As seen in the image , the OCR assistant provides a quick setup tool for rapidly configuring an OCR solution. To use the tool, users simply load or acquire a sample image then highlight the image region containing the characters, define the characters that are in the region, and describe basic information about their appearance in the image. The setup tool then automatically determines parameter settings for segmenting and classifying the characters.
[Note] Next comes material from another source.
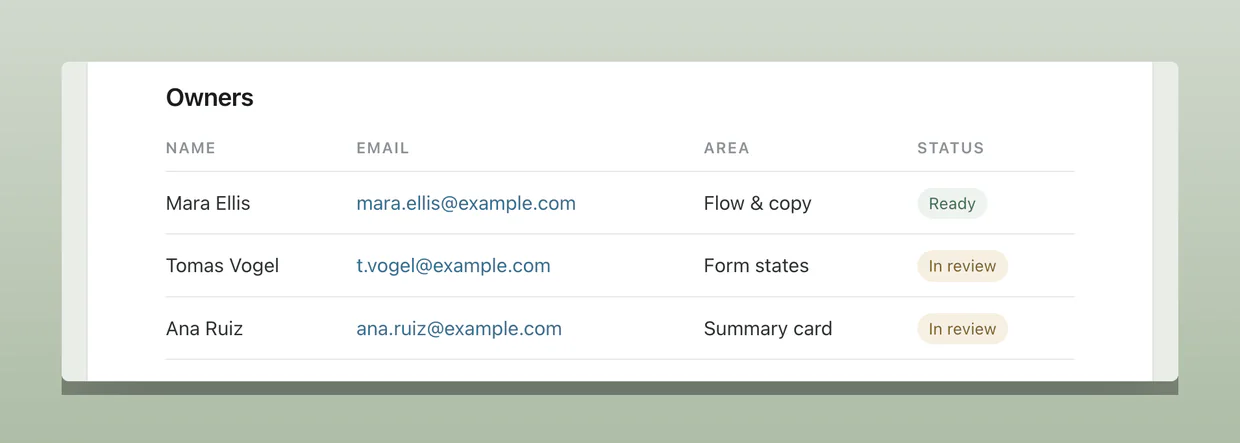1240x443 pixels.
Task: Select the EMAIL column header
Action: (383, 148)
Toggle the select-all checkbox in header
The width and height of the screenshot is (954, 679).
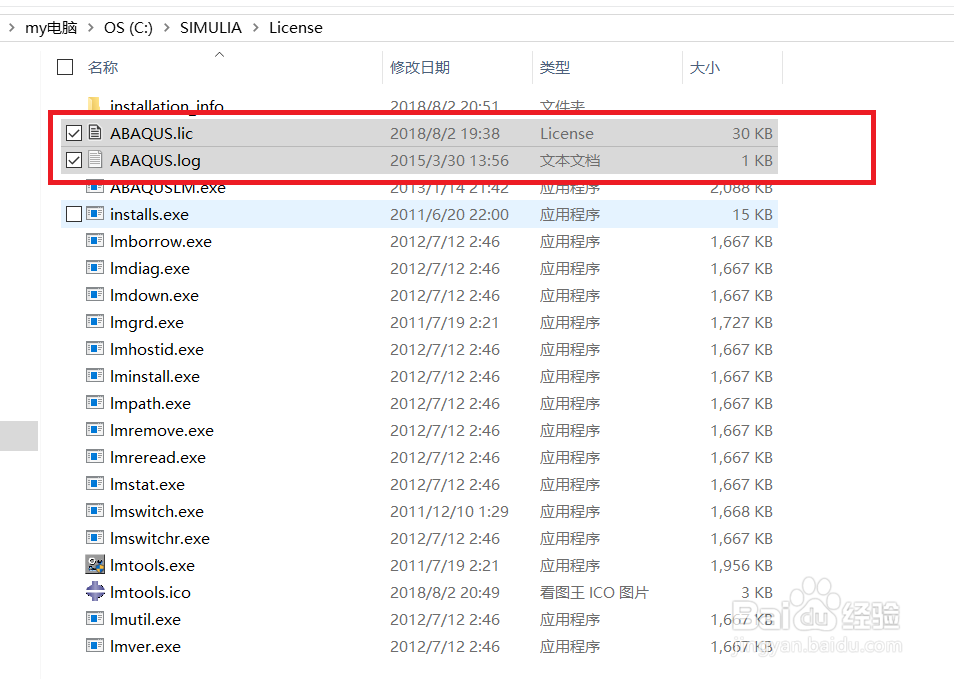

Since the quick setup tool only uses basic image information, further optimization may be needed for more challenging applications. The OCR assistant supports this by providing a graphical interface for manually selecting the best parameters for segmentation. Users can adjust settings like character appearance, size, shape features, orientation range, fragmentation, and layout (number of lines of text, expected number of characters, etc). Results of the parameter settings are displayed in real-time on the sample image.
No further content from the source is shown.